Karla Schönebeck ist noch einen Schritt weiter gegangen. Sie hat eine Reihe von neuen »Befreiungskonzerten« ins Leben gerufen, die mittlerweile weit über Landsberg hinaus aufgeführt werden, um diejenigen aufzuklären, die nicht wissen, was die Überlebenden durch das Wunder der Musik erreichen wollten und erreicht haben. Am Ende seiner Zeit als amerikanischer Kaplan, der unermüdlich mit und für die Gemeinschaft der Überlebenden arbeitete, wurde Rabbi Abraham Klausner von dieser Gemeinschaft eine Urkunde überreicht, die ihn zum Ehrenmitglied der She’erith Hapletah ernannte. »Du bist einer von uns«, stand in der Urkunde.
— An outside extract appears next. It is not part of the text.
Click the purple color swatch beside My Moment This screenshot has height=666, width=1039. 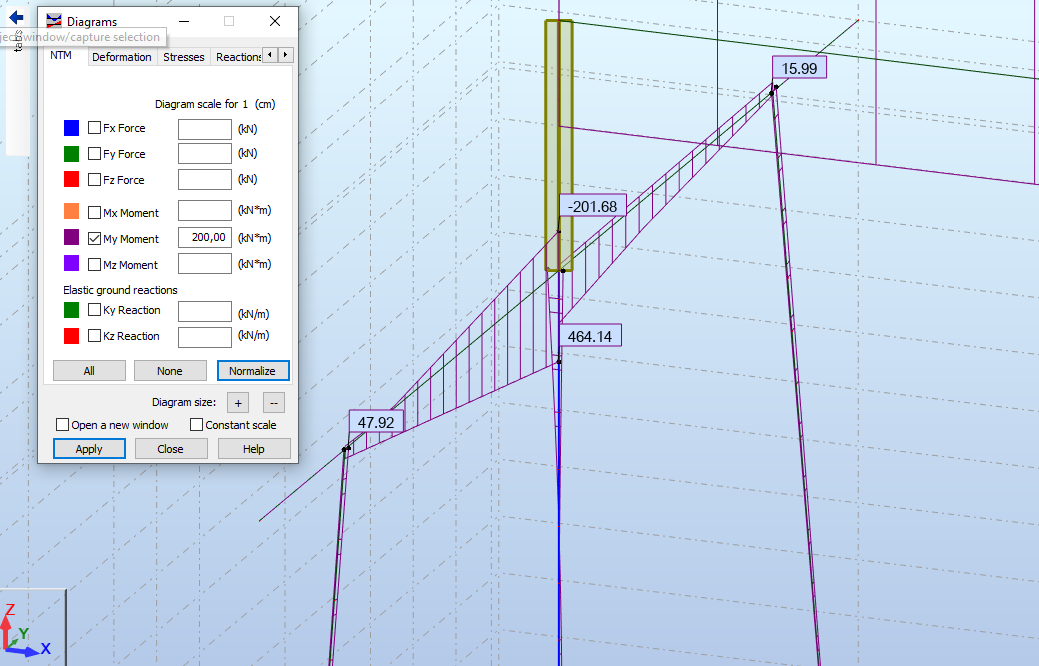point(72,238)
In diesem Sinne kann ich mit Sicherheit sagen, dass die wunderbare und engagierte Autorin dieses Buches, eine Verfechterin der Wahrheit und des Gedenkens an die She’erith Hapletah und ihre »Wunderbabys«, die zweite Generation, wirklich »eine von uns« ist.
Abraham J. Peck
Was wissen wir schon von Menschen, denen noch im Angesicht des Todes die übelsten Kreaturen nachriefen, sie seien jüdischer Dreck? Wer sorgt für einen, wenn man dennoch überlebt, aber kein Geld, keine Papiere, keine Heimat, keine Kleidung und Essen hat und die Liebsten ermordet wurden oder verschollen blieben? Was hilft gegen die Schreie vor Angst und Schrecken, die immerzu nachhallen? In welcher Sprache teilt man sich mit, wenn einen niemand versteht? An wen wendet man sich, wenn man ausgerechnet im Land der Mörder von Terror, Demütigung und Vernichtung befreit wird? Was heilt die zutiefst verletzte Seele? Jeder und jede Einzelne war eine Anklage an die Weltgemeinschaft. Sie hatte es zugelassen hatte, dass sechs Millionen Juden von deutschen Nationalsozialisten, ihren Helfern und Helfershelfern in ganz Europa in Ghettos und Konzentrationslagern ermordet werden konnten. Die Geschichte Überlebender des Holocaust im Nachkriegsdeutschland ist immer noch komplex, kompliziert und unübersichtlich.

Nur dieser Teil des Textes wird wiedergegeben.